Activity:
Complete, exact copies of all entries are needed.

Records for the task:

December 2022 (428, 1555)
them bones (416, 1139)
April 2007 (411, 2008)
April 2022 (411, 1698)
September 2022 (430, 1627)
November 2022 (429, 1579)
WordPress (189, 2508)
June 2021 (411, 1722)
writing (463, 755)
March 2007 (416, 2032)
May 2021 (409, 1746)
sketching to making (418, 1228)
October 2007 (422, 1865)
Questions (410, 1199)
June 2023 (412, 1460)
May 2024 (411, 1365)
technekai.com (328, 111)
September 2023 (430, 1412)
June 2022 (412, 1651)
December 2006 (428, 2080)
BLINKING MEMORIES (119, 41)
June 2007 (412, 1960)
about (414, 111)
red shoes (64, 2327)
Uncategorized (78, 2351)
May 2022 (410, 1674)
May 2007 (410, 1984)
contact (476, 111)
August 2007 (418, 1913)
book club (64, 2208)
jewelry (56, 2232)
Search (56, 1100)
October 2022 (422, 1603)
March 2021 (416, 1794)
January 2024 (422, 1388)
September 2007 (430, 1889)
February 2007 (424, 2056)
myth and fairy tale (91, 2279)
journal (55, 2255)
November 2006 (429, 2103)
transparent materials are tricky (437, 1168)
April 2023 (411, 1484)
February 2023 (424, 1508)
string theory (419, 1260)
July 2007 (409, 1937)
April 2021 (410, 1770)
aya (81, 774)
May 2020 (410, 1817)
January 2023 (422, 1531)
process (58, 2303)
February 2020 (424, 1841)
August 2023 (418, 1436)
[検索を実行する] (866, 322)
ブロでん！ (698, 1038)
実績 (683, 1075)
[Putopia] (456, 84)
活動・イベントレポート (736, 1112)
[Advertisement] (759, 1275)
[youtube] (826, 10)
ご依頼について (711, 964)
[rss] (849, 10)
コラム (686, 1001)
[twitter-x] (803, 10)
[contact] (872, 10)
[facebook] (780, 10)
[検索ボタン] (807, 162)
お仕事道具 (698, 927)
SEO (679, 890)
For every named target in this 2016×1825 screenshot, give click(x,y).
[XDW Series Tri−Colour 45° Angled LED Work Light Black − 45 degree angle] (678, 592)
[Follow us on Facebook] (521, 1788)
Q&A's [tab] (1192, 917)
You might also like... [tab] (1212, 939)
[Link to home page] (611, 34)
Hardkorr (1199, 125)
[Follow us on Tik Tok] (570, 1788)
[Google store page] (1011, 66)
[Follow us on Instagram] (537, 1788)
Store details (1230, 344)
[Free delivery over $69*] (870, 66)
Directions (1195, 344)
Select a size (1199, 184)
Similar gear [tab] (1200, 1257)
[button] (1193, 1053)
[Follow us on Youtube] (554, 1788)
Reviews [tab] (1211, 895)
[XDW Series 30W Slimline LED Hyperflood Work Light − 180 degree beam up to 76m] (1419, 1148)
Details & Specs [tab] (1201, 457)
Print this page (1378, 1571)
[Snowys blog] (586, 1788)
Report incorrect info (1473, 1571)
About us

Exercise answer:
December 2022 (428, 1555)
them bones (416, 1139)
April 2007 (411, 2008)
April 2022 (411, 1698)
September 2022 (430, 1627)
November 2022 (429, 1579)
WordPress (189, 2508)
June 2021 (411, 1722)
writing (463, 755)
March 2007 (416, 2032)
May 2021 (409, 1746)
sketching to making (418, 1228)
October 2007 (422, 1865)
Questions (410, 1199)
June 2023 (412, 1460)
May 2024 (411, 1365)
technekai.com (328, 111)
September 2023 (430, 1412)
June 2022 (412, 1651)
December 2006 (428, 2080)
BLINKING MEMORIES (119, 41)
June 2007 (412, 1960)
about (414, 111)
red shoes (64, 2327)
Uncategorized (78, 2351)
May 2022 (410, 1674)
May 2007 (410, 1984)
contact (476, 111)
August 2007 (418, 1913)
book club (64, 2208)
jewelry (56, 2232)
Search (56, 1100)
October 2022 (422, 1603)
March 2021 (416, 1794)
January 2024 (422, 1388)
September 2007 (430, 1889)
February 2007 (424, 2056)
myth and fairy tale (91, 2279)
journal (55, 2255)
November 2006 (429, 2103)
transparent materials are tricky (437, 1168)
April 2023 (411, 1484)
February 2023 (424, 1508)
string theory (419, 1260)
July 2007 (409, 1937)
April 2021 (410, 1770)
aya (81, 774)
May 2020 (410, 1817)
January 2023 (422, 1531)
process (58, 2303)
February 2020 (424, 1841)
August 2023 (418, 1436)
[検索を実行する] (866, 322)
ブロでん！ (698, 1038)
実績 (683, 1075)
[Putopia] (456, 84)
活動・イベントレポート (736, 1112)
[Advertisement] (759, 1275)
[youtube] (826, 10)
ご依頼について (711, 964)
[rss] (849, 10)
コラム (686, 1001)
[twitter-x] (803, 10)
[contact] (872, 10)
[facebook] (780, 10)
[検索ボタン] (807, 162)
お仕事道具 (698, 927)
SEO (679, 890)
For every named target in this 2016×1825 screenshot, give click(x,y).
[XDW Series Tri−Colour 45° Angled LED Work Light Black − 45 degree angle] (678, 592)
[Follow us on Facebook] (521, 1788)
Q&A's [tab] (1192, 917)
You might also like... [tab] (1212, 939)
[Link to home page] (611, 34)
Hardkorr (1199, 125)
[Follow us on Tik Tok] (570, 1788)
[Google store page] (1011, 66)
[Follow us on Instagram] (537, 1788)
Store details (1230, 344)
[Free delivery over $69*] (870, 66)
Directions (1195, 344)
Select a size (1199, 184)
Similar gear [tab] (1200, 1257)
[button] (1193, 1053)
[Follow us on Youtube] (554, 1788)
Reviews [tab] (1211, 895)
[XDW Series 30W Slimline LED Hyperflood Work Light − 180 degree beam up to 76m] (1419, 1148)
Details & Specs [tab] (1201, 457)
Print this page (1378, 1571)
[Snowys blog] (586, 1788)
Report incorrect info (1473, 1571)
About us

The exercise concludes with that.